Zuleyma Rogel is a third year M.A./Ph.D. student in the Department of Education with a research focus area of Cultural Perspectives and Comparative Education. Her research focuses on parental engagement in education for low-income parents and underrepresented students in higher education. Rogel is thrilled to be a part of the ATS team and capitalize on her skills in teaching, mentoring, and tutoring by helping create safe spaces for collaborative learning in which both students and faculty can learn by doing. Rogel aspires to channel her experiences with ATS into her current work with parent programs by adopting technology as a tool to increase parents' intellectual/social capital and access to information.

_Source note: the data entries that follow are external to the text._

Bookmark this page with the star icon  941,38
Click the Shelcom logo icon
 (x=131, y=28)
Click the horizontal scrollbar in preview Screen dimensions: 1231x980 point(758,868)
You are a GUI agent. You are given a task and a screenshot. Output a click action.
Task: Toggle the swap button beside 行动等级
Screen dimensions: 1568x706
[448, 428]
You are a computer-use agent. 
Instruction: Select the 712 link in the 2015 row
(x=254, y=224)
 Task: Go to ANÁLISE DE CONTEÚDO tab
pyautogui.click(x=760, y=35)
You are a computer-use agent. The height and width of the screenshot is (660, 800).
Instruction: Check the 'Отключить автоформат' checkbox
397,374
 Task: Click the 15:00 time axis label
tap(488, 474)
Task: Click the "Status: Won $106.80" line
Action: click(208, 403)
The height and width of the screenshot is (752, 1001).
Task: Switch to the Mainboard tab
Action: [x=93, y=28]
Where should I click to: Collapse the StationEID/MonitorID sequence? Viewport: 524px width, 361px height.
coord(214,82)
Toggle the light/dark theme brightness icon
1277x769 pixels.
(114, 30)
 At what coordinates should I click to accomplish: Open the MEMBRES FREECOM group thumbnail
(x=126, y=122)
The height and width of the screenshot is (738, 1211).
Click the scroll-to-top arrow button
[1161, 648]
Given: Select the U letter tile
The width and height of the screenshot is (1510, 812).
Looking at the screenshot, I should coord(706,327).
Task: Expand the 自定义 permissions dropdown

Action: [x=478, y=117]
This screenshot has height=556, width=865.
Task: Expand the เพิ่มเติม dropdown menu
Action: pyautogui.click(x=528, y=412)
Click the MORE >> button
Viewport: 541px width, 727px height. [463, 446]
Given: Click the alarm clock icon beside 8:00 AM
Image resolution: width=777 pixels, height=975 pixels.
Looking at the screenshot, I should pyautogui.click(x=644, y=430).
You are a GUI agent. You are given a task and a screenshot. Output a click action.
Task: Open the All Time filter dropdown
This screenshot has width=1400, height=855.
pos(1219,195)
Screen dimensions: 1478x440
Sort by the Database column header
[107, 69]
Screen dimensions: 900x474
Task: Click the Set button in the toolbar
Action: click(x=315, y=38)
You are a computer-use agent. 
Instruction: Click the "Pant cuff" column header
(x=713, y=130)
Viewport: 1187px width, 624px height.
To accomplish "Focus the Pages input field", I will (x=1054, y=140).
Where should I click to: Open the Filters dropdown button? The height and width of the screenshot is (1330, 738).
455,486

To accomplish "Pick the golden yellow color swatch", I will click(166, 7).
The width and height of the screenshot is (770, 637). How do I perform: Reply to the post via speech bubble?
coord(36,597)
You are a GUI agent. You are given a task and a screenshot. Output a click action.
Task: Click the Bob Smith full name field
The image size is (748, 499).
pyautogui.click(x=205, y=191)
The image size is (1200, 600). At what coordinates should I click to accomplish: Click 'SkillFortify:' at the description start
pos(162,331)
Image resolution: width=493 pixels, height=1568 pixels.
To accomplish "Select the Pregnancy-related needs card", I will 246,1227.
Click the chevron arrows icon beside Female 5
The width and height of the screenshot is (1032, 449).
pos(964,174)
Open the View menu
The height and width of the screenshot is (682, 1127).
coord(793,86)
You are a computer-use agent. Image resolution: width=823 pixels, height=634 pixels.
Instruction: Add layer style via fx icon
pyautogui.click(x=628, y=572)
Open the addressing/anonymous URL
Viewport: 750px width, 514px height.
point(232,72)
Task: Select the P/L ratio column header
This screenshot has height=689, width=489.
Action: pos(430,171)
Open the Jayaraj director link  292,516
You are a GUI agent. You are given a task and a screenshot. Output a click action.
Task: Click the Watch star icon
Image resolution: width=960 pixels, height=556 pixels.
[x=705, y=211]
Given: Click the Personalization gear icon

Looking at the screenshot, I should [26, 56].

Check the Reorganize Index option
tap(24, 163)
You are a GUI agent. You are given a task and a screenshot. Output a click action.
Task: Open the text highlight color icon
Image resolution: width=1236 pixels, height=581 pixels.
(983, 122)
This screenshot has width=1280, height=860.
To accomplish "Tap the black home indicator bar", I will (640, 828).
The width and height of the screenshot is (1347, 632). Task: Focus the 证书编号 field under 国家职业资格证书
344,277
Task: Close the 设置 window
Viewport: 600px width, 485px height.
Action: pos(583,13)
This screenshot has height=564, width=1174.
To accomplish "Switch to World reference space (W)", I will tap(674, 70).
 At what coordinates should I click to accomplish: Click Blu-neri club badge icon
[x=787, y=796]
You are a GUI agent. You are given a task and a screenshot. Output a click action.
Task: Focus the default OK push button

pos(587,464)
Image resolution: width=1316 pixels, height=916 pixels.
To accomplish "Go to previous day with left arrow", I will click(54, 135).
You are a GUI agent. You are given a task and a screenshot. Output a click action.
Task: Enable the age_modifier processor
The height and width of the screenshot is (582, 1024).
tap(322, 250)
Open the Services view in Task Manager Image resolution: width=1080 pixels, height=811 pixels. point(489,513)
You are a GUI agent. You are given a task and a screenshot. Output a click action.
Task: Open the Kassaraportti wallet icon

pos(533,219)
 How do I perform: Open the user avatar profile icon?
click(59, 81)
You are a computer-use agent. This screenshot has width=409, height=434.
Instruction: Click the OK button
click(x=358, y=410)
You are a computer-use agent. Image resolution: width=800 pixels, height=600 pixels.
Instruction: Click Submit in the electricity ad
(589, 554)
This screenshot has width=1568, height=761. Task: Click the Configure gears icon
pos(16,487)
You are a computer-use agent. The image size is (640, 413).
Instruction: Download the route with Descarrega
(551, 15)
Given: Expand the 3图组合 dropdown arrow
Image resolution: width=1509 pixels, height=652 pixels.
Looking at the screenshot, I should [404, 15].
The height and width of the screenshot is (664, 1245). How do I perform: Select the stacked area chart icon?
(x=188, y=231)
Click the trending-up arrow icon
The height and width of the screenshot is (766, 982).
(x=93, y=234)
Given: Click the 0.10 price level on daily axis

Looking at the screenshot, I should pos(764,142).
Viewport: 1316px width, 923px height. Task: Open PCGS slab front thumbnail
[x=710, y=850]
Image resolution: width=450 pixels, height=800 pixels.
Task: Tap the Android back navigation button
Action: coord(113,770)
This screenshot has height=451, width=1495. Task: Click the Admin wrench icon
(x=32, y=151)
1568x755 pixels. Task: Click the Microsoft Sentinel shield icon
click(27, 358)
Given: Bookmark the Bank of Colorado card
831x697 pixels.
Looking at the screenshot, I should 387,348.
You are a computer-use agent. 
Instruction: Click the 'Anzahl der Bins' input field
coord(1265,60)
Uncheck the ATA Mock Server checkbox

John Warneke is a Ph.D. student in the Department of Education. Under the tutelage of Betsy Brenner and Gurinder Singh Mann, his research interests include educational anthropology, cultural production, and Sikh and Punjab studies. In particular, Warneke is interested in how the idea of education, and its transmission in particular schools, is established and observed in the social consciousness of those who convey notions of Punjabi culture, in turn, offering a glimpse into an understanding of Punjabi social consciousness. To accomplish this, he examines the culture of the school as a lived reality, exploring how the day-to-day practices of the institution, presented in an educational and residential medium, reflect the foundational ideology of the school.